It was with Juri and aged Alfred, another church-going acquaintance, I shared martinis at the Grand Palace Hotel on Pils iela after the Christmas Eve service. There, Juris explained that the success of a martini depends entirely on the quality of the vermouth. "And whatever you do," he instructed, "don't go cheap with the vodka!" The drinks -- all three rounds -- were on Juris. Around 2:00 Christmas morning, as we three, feeling like kings, exited the hotel and stepped into the cab, I thanked Juris for the evening. "I know what it's like to be alone here," he said. He continued in his mock-American accent, "There's more to you that I thought, Timmy! More than the shiny church-boy exterior." I should note that by Christmas I had long since hung up my Communist Youth hat.

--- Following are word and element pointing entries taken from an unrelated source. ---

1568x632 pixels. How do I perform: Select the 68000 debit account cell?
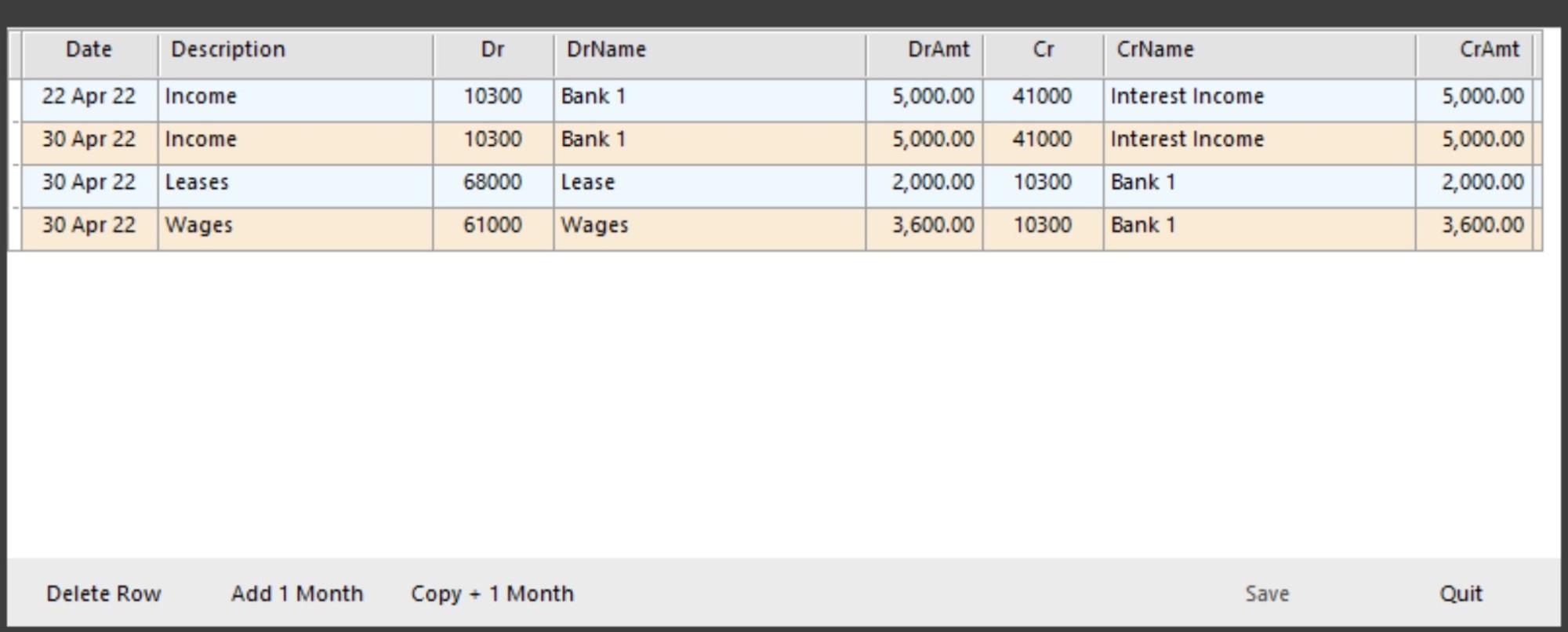(x=492, y=183)
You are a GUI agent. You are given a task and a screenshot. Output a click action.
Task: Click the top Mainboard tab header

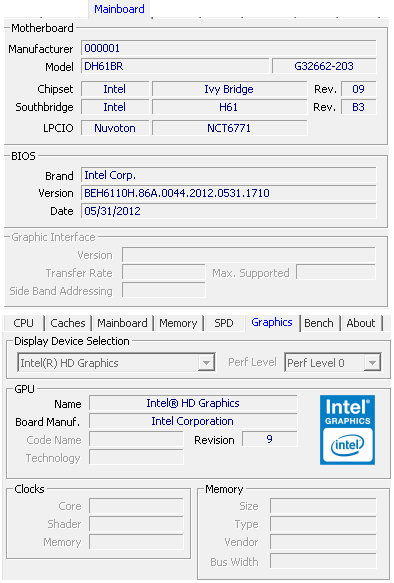(x=119, y=9)
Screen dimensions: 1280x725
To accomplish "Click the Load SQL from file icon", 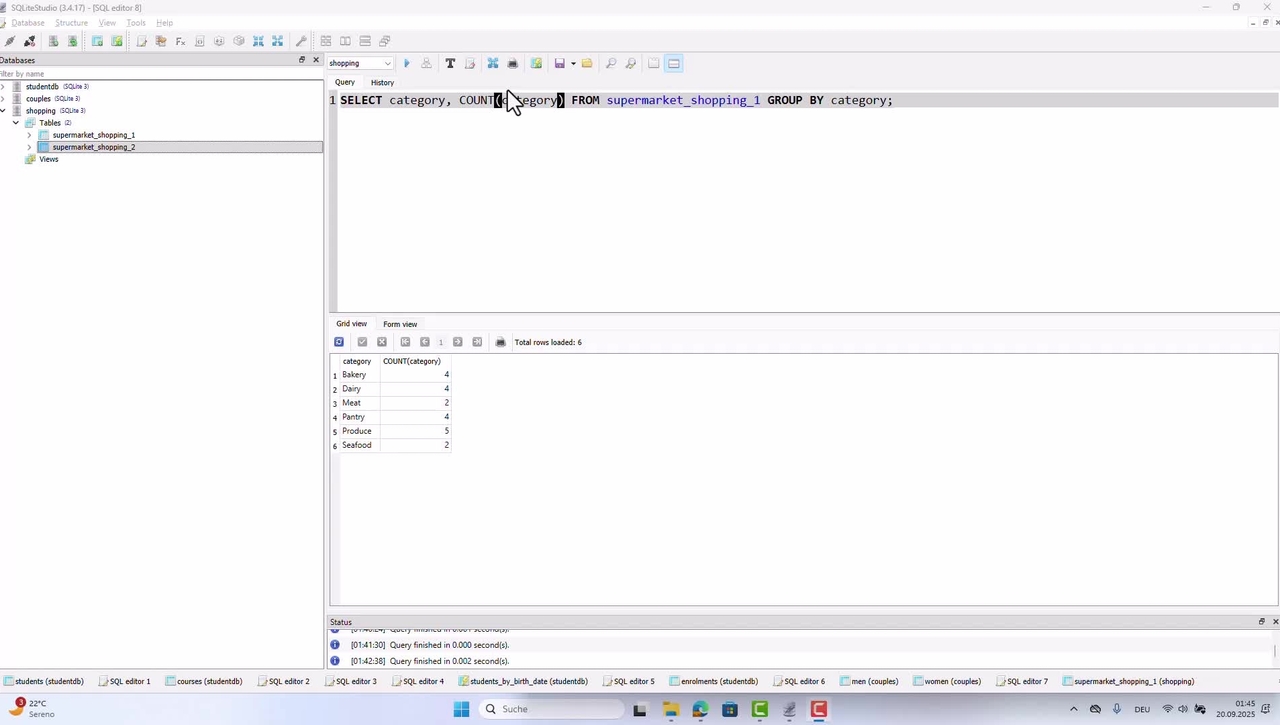I will point(587,63).
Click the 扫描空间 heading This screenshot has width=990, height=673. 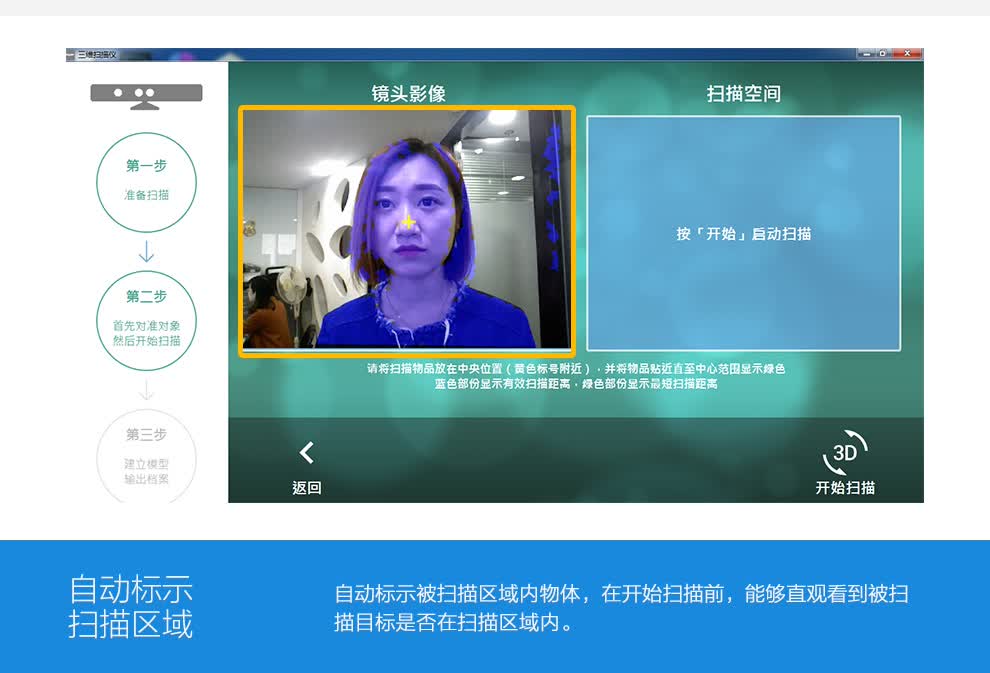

Yesterday was Juris's last Sunday at St. Saviours. I haven't been around so long, but it's clear the work that he has done for the church and congregation -- namely, the spirit in which he has worked -- has been second to none. The church presented him with a few gifts: a framed picture of himself with the Prince Philip upon Philip's visit to the church some years ago, a digital camera, and the Christ candle used in the morning's service.

Candle still burning in his hand, his voice quivering just a little, Juris told the congregation that it's been his honor to, in some small way, help the Light burn a little brighter in Latvia.

Over lunch, someone asked Juri about what he'll do once he reaches the Land Down Under. Apart from having a place of residence awaiting him, he's not really sure. "What is that line from the Bible about the birds of the air?" Juris bellowed, his English accent somewhere between that of a British gentleman and an Australian matey. "I just trust there will be a plan."

From the other end of the table, the vicar responded. "Yes, there will be a plan, my friend -- you'll just be surprised about the address."

Yours,
Tim




St. Saviours, facing the Daugava River, was actually constructed on soil shipped over from England. I've found the spiritual soil of St. Saviours to be extremely rich in nutrients.